Step 6 (The second lesson)
With the presentations made, which normally takes the preparatory 5
minutes and the subsequent 10 minutes of presentations, the really hard
work starts for the pupils in the next 35 minutes of this second lesson.
They have to quickly recall, in correct chronological order, the 8
events between 1950 and 1963 to feature in their museum. These
should be written on blank slips of paper (about 1 cm wide, 8 cm long - NOT
provided). These should then be placed in chronological order and turned
through 90 degrees so they are at right angles to the table. A set
has been provided as a downloadable resource (subscribers only), in case
you need the pre-prepared cards.
Pupils then have to make a decision about the relative importance of
each event. If it is very important move it high up the table, if less
important not so far up. Stress that each event usually builds on
the previous success. Pupils now transfer the strips onto the
template which you need to copy from slide 20. You could use slide
21 of the PowerPoint to show them the type of shape that might be
expected, (both these slides are available to subscribers only) but
don’t leave it displayed for too long, or pupils will simply copy it!
The aim is that pupils make fine adjustments to this living graph after
they have heard different arguments. I have deliberately left the
copy blank for you to draw the line as you see it. It helps if you
can talk the pupils through your thinking as you draw. This
metacognitive approach - i.e. the pupils hearing your thinking is very
powerful. You might stress key points such as the relatively
fallow time in the late 50s and the big surge in the early 60s.
Step 7
When they have created their refined shape, ask a few volunteers to
come to the front and draw their approximate shape on the Interactive
White Board. Do all groups agree? Modifications could be
made in another colour or use the ‘rubber’ facility. As these
modifications are made, stress three things:
- we need criteria for judging significance (slide 22 offers some
examples);
- we need a language to describe degrees of importance (slide 26,
gives 10 great examples);
- we need examples of how historians have described significance
from textbooks (slides 23, 24) particularly where writers have
clearly disagreed about importance (slide 25).

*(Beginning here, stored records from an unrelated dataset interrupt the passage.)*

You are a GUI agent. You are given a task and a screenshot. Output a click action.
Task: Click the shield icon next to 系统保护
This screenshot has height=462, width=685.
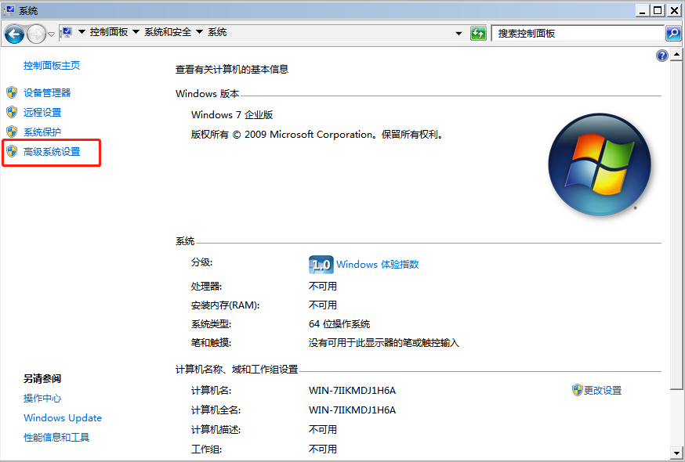tap(11, 132)
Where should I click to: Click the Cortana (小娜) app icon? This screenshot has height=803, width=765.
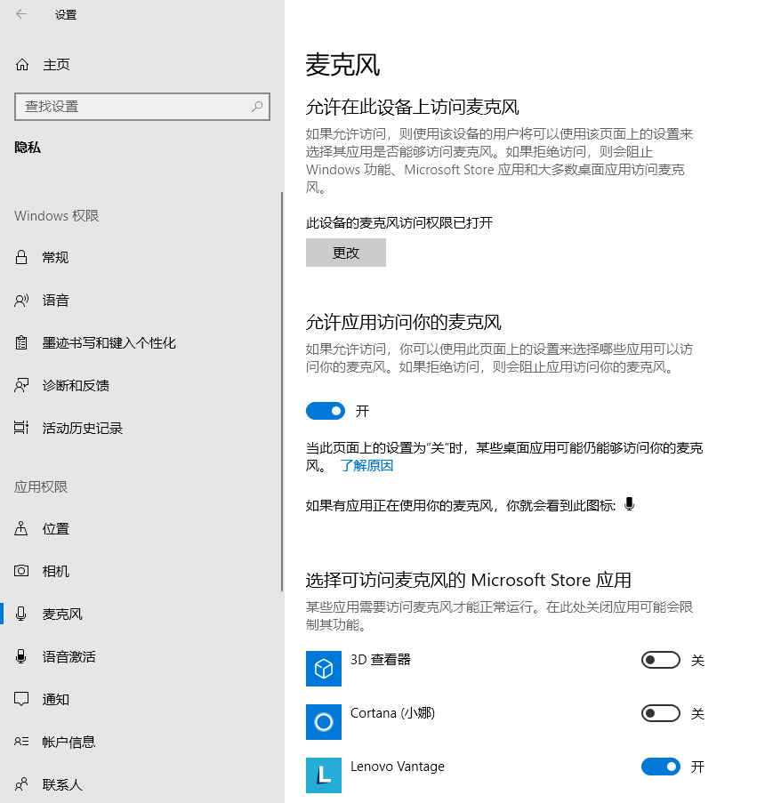tap(324, 722)
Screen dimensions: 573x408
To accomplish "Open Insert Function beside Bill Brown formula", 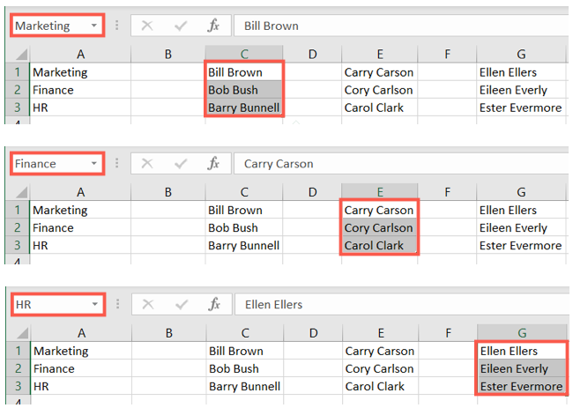I will click(212, 26).
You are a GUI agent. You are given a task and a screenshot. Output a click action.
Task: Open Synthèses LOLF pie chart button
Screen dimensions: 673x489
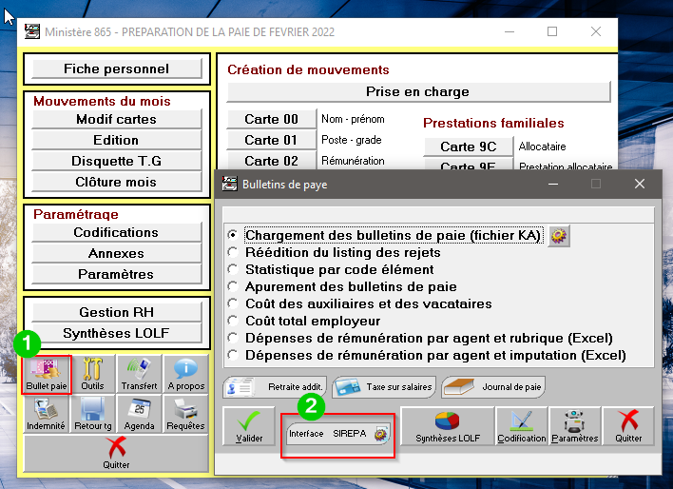[x=446, y=427]
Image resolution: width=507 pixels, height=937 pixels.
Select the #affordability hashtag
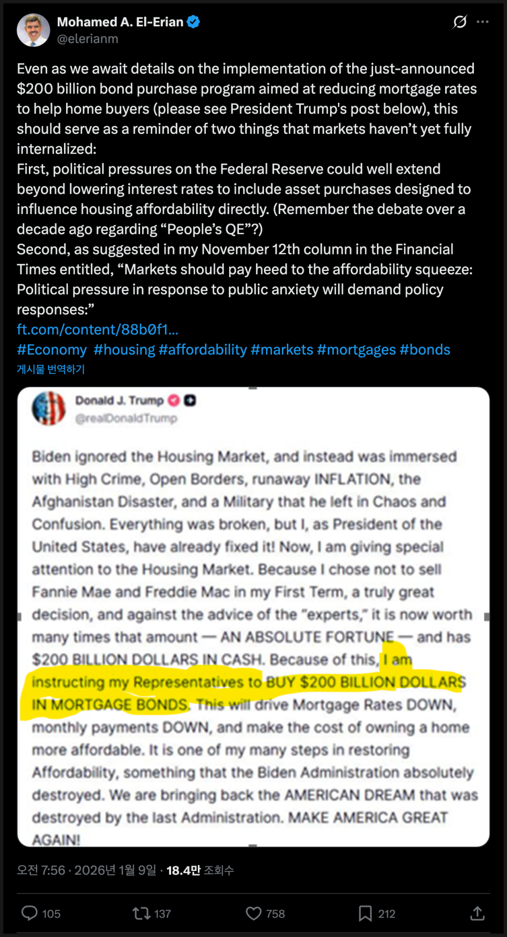[203, 350]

When you have put your own gloss on the graph’s shape, it is time for
pupils to make their own copy which they then annotate to show the three
most important improvements. NOTE POWERPOINT SLIDES 22-26
ARE AVAILABLE TO SUBSCRIBERS ONLY
Step 8
For the rest of the lesson, pupils work in groups to produce a panel
for their one event. They have just 60 seconds to write why it was
important. Having spent time considering the event’s significance it is
hoped that the captions on the panel will be more analytical and not
just not plain description.
Next Lesson?Pupils are now shown a short 90 second YouTube
clip of an interview with Malcolm X who asserts that the Civil Rights
movement had not achieved anything worthwhile. Pupils have to write a blog commenting on the Youtube video saying whether they think Malcolm X
has been unfair to Martin Luther King and others. They have just 100
words to summarise their view.
Last Lesson
This then leads to a similar approach to the period 1964-2010,
continuing the living graph but focussing mainly on where the graph
should end. Are Afro-Americans really equal?